Buku yang ia bahas saat ini berjudul Ilmu Credit Union merupakan buku ke-14 karyanya. Setelah sebelumnya karya-karya yang ia telah tulis diantaranya : CU: Kendaraan Menuju Kemakmuran (2012), Hidup Berkelimpahan Bersama Credit Union (2013), Kiat Mengelola Credit Union (2014), Exciting Journey (2015), Optimze People (2015), Revolusi Mental (2015, bersama 19 pengarang lain), Beware The Beast Within (2016), Simphoni Di Tanah Dayak (2016), Koperasi: How To Grow and Sustain (2017), Kidung Di Tampun Juah (2017), Mimpi Dunia Lain (2018), Yo Te Amo (2018) dan Metodologi Kredit Usaha Produktif (2019).

Buku-buku yang ia tulis adalah hasil pengalaman dan pendokumentasian pengetahuan tentang CU yang telah ia lakukan sejak tahun 1990-an. Dosen Matematika ini adalah salah satu pendiri CU terbesar di Kalbar yakni Keling Kumang dan Pancur Kasih.

Dalam diskusi kali ini diikuti 28 aktivis yang sebagian besar nerasal dari aktivis CUPS yang berkantor pusat di Ketapang. “Kita memang sengaja mengundang pak Munal untuk memotivasi serta meng-update pengetahuan para aktivis kita tentang ilmu-ilmu CU, hal ini sebagai bagian yang menunjukkan bahwa kita adalah organisasi yang pembelajar”, ujar Didik Eko Purwantoro Ketua BOD CUPS.

Alkap Pasti yang dalam kegiatan ini menjadi moderator mengungkapkan bahwa banyak pengetahuan menarik yang dapat menjadi referensi dan tantangan tersendiri bagi pemberdayaan lewat khususnya bagaimana menarik kaum milenial. “Milenial memiliki karakteristik yang unik, dan tentu cara pendekatannya tidaklah sama ketika berhadapan dengan generasi X dan Baby Boomers, nah di buku ini kita juga diajak menyelami seperti apa gambaran milenial, khususnya terkait dengan perencanaan keuangan”, ungkap Alkap, yang saat ini juga sedang menyelesaikan sebuah buku berjudul CUPS Way ini.

Diskusi pun mengalir secara aktif dengan durasi hingga dua jam. Beberapa hal yang didiskusikan yakni tentang manajemen asset dan resiko, kiat menggaet milenial, CU dan Spin Off serta bagaimana menjaring regenerasi pengurus-pengawas dan SDM berkualitas.

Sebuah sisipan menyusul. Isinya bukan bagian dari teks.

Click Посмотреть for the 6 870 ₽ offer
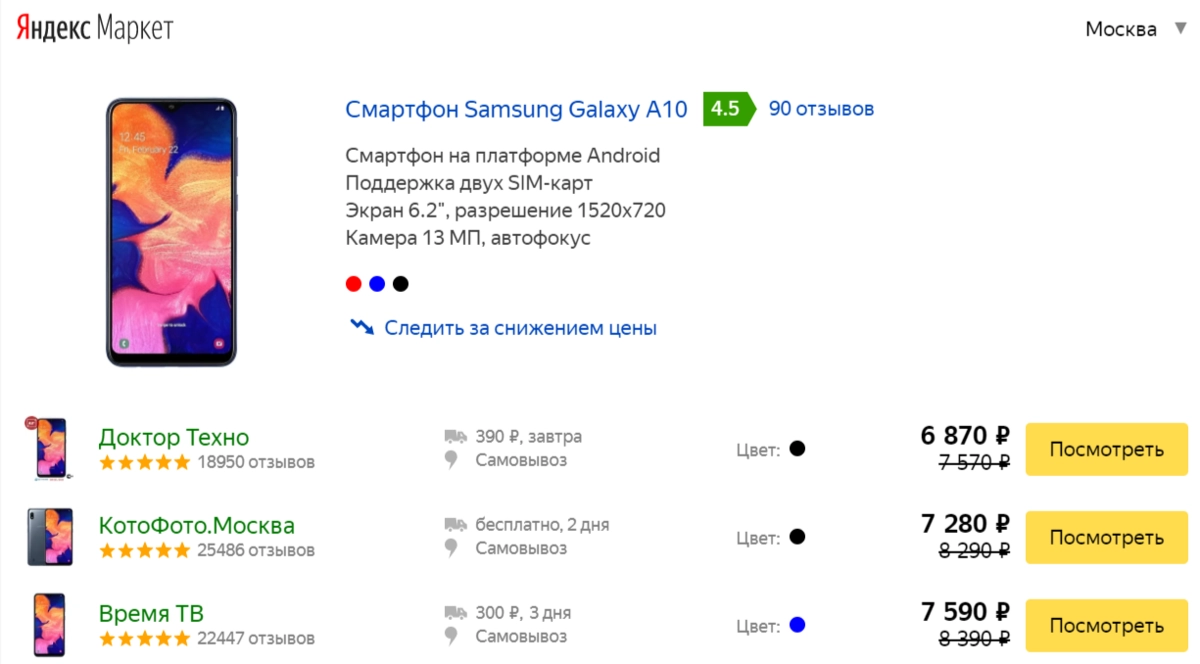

Dalam statemen terakhir saat diskusi Munaldus menyampaikan analogi ilalang dan gandum. “Kita tak bisa membatasi dalam sebuah organisasi yang kita ibaratkan sebagai kebun, pasti ada ilalang dan gandum, namun pada akhirnya akan tiba dimana kita akan memanen mana yang gandum sementara ilalang kita kumpulkan untuk di bakar, nah sebelumnya tentu menjadi penting adalah mana yang harus lebih banyak (dominan) dan subur. Seperti itulah kita, SDM kita yang kualitas gandum harus lebih banyak dan belajar terus menerus,” pungkasnya.

Organisasi pemberdayaan seperti CU memang mesti terus belajar dan belajar secara berkesinambungan. Ilmu itu menjadi penting dan bagian dasar untuk dapat diimplementasikan dalam opersional serta pelayanan kepada anggota dan masyarakat. Semoga gerakan pemberdayaan seperti CU ini dapat terus berkesinambungan, semoga. (Sup-JWKS)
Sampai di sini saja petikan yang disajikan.